# Dataset records
⟨

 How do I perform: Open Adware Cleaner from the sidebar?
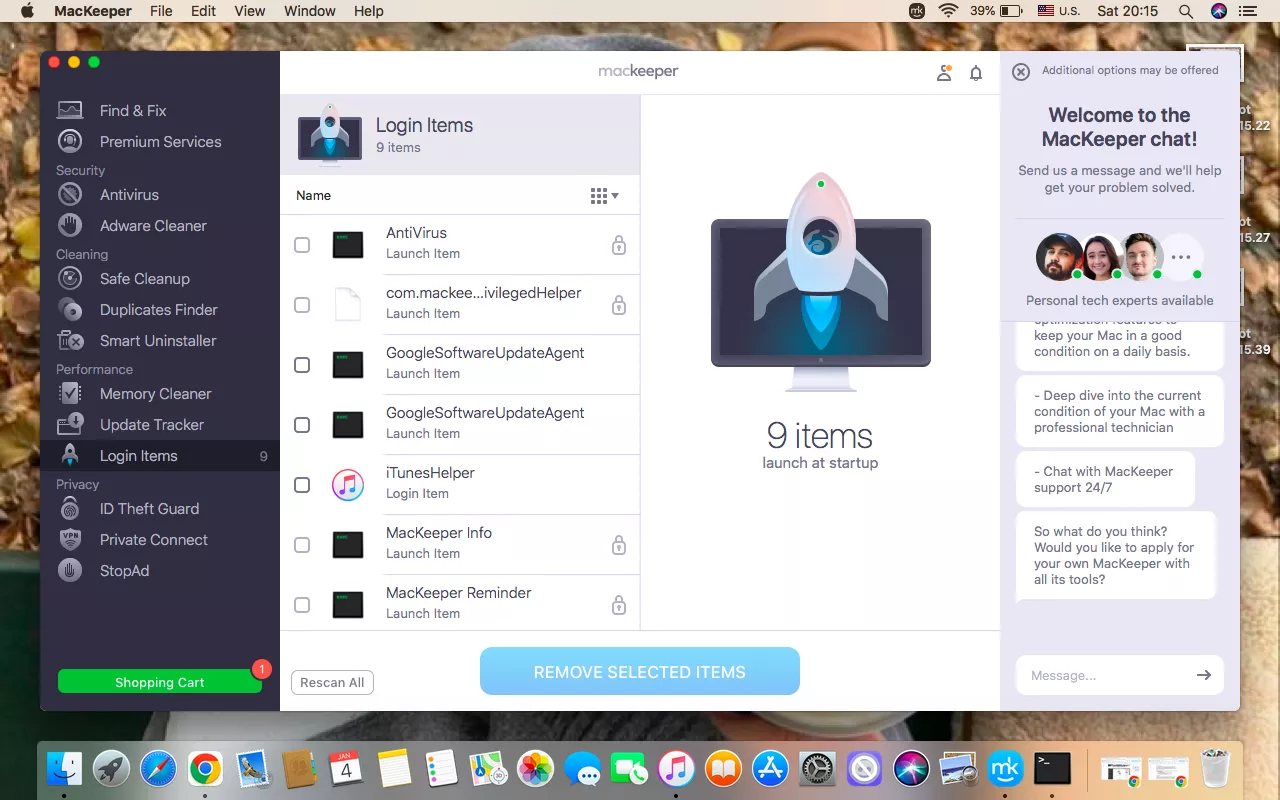pyautogui.click(x=152, y=226)
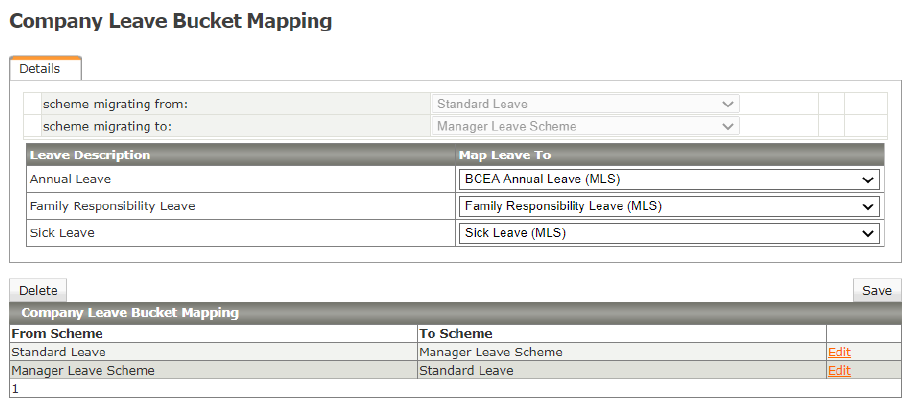Click the Annual Leave description label

pyautogui.click(x=70, y=180)
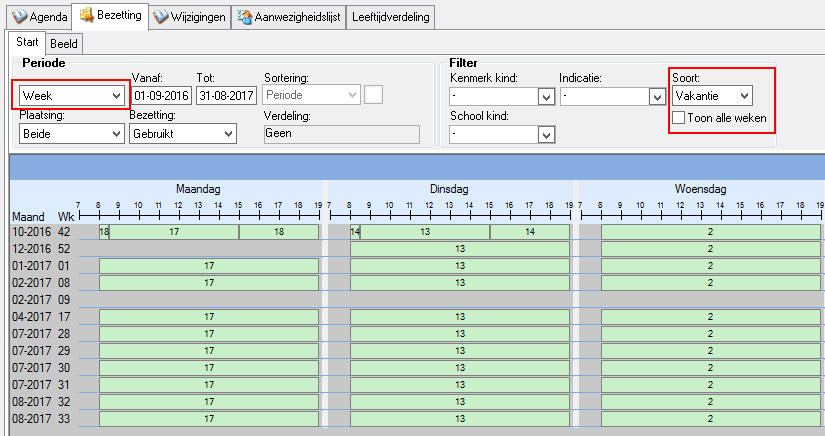
Task: Switch to the Wijzigingen tab
Action: (x=189, y=17)
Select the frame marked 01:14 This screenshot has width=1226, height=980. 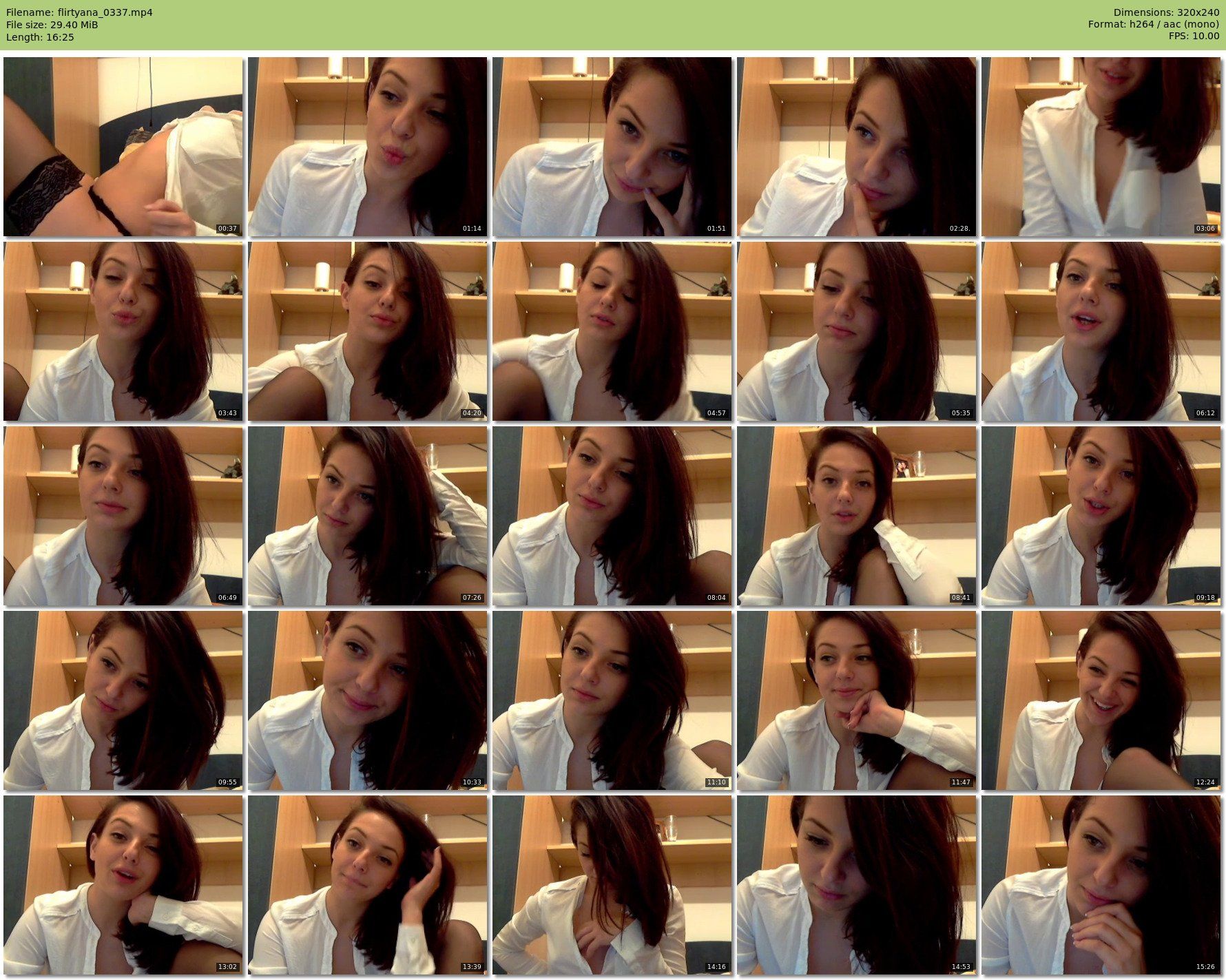367,147
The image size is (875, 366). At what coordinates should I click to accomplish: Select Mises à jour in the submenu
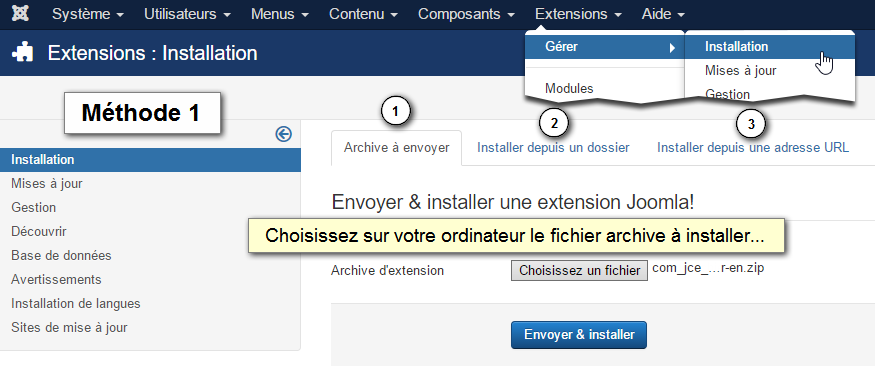click(x=740, y=71)
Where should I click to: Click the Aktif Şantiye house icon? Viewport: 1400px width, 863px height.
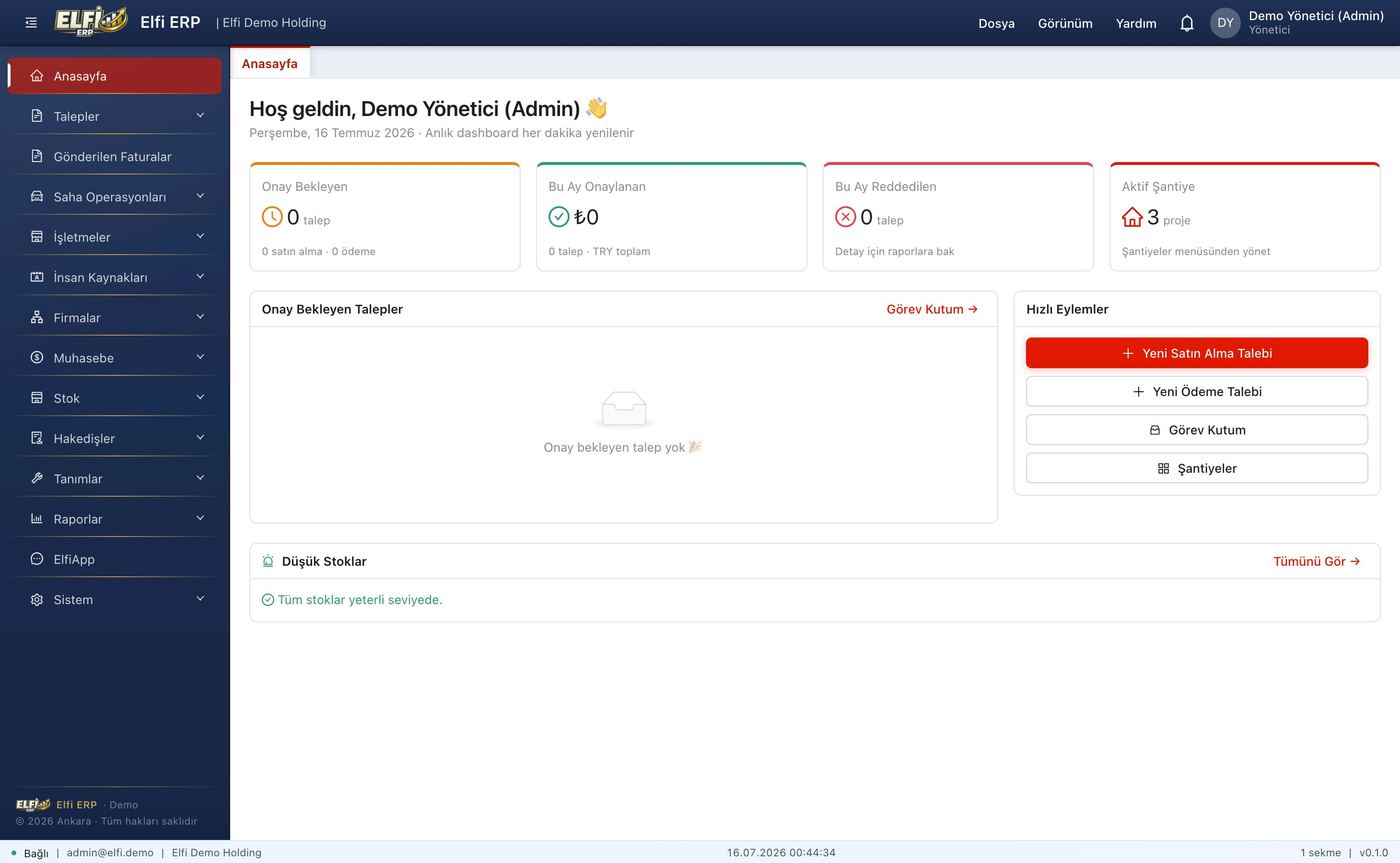1132,217
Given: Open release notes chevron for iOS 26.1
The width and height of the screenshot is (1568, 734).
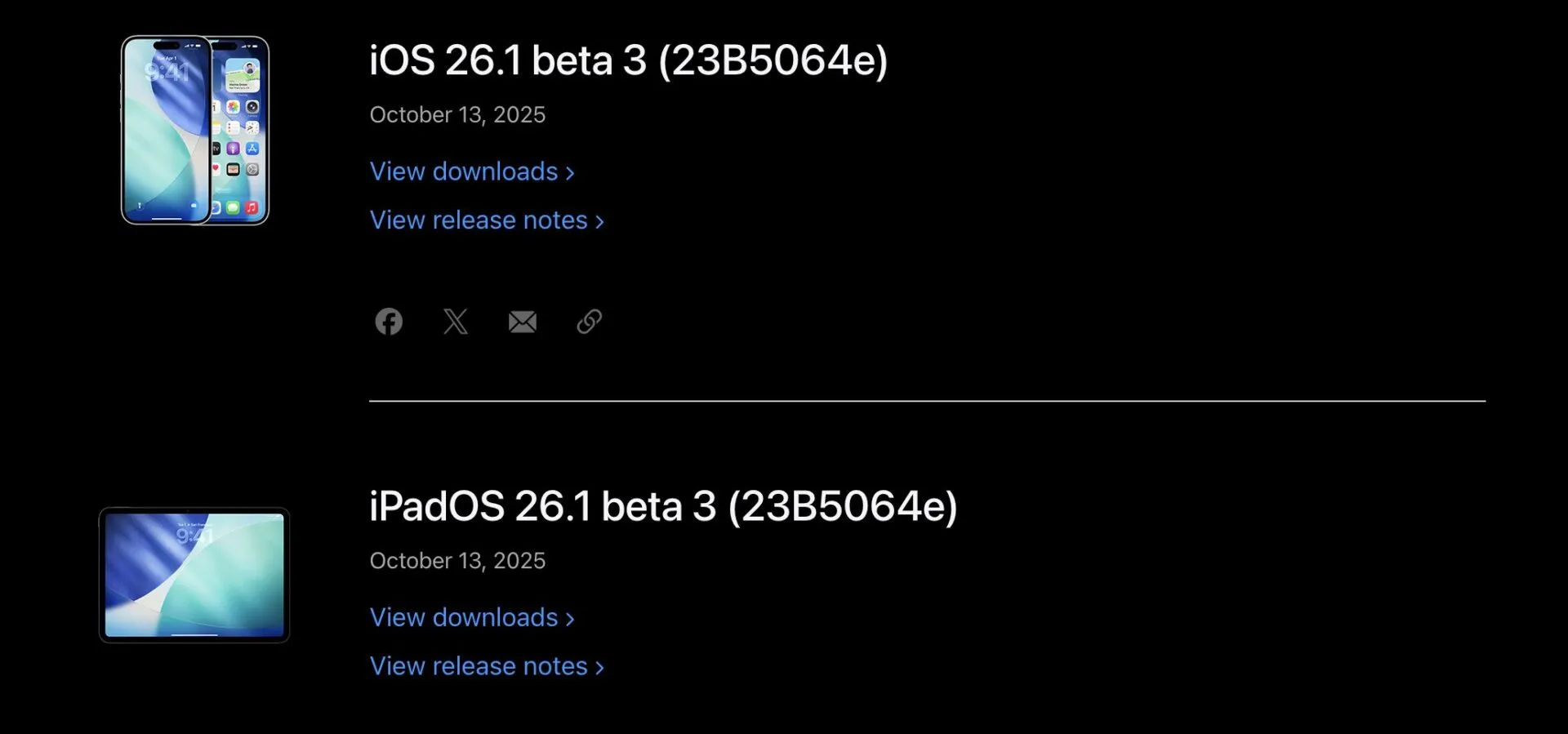Looking at the screenshot, I should (599, 221).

⟩

# Instructions for the task
Leave out the pictures and repeat exactly the lines from the one containing "The image size" through the last line of the entries.

# Response for this exercise
The image size is (875, 366). At what coordinates should I click to accomplish: Select Mises à jour in the submenu
click(x=740, y=71)
Where should I click to: Click the Aktif Şantiye house icon? Viewport: 1400px width, 863px height.
1132,217
Given: Open release notes chevron for iOS 26.1
The width and height of the screenshot is (1568, 734).
Looking at the screenshot, I should (599, 221).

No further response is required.